Goal: Extract every line of the items below word for word, leaving out the pictures.

Information shown:
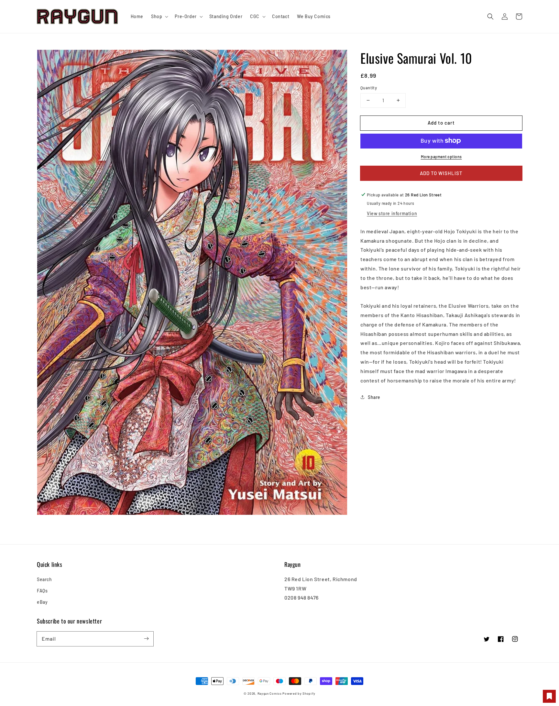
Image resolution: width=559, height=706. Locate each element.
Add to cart (441, 123)
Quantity (368, 87)
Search (44, 579)
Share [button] (374, 397)
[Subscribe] (146, 639)
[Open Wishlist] (549, 696)
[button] (490, 16)
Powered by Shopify (298, 693)
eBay (42, 602)
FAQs (42, 590)
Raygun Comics (270, 693)
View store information (392, 213)
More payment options (441, 156)
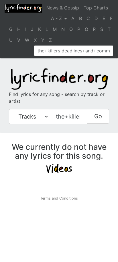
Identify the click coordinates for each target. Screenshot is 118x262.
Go (98, 116)
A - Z (57, 18)
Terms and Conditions (59, 198)
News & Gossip (62, 8)
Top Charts (96, 8)
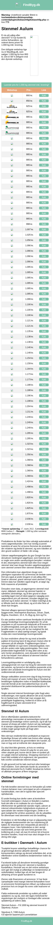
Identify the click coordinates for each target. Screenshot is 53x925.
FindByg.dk (31, 5)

Reply to the task:
Image resolution: width=559, height=706. Locate each element.
Add to cart (441, 123)
Quantity (368, 87)
Search (44, 579)
Share [button] (374, 397)
[Subscribe] (146, 639)
[Open Wishlist] (549, 696)
[button] (490, 16)
Powered by Shopify (298, 693)
eBay (42, 602)
FAQs (42, 590)
Raygun Comics (270, 693)
View store information (392, 213)
More payment options (441, 156)
Identify the click coordinates for each target. Screenshot is 118x262.
Go (98, 116)
A - Z (57, 18)
Terms and Conditions (59, 198)
News & Gossip (62, 8)
Top Charts (96, 8)
Identify the click coordinates for each target. Screenshot is 53x925.
FindByg.dk (31, 5)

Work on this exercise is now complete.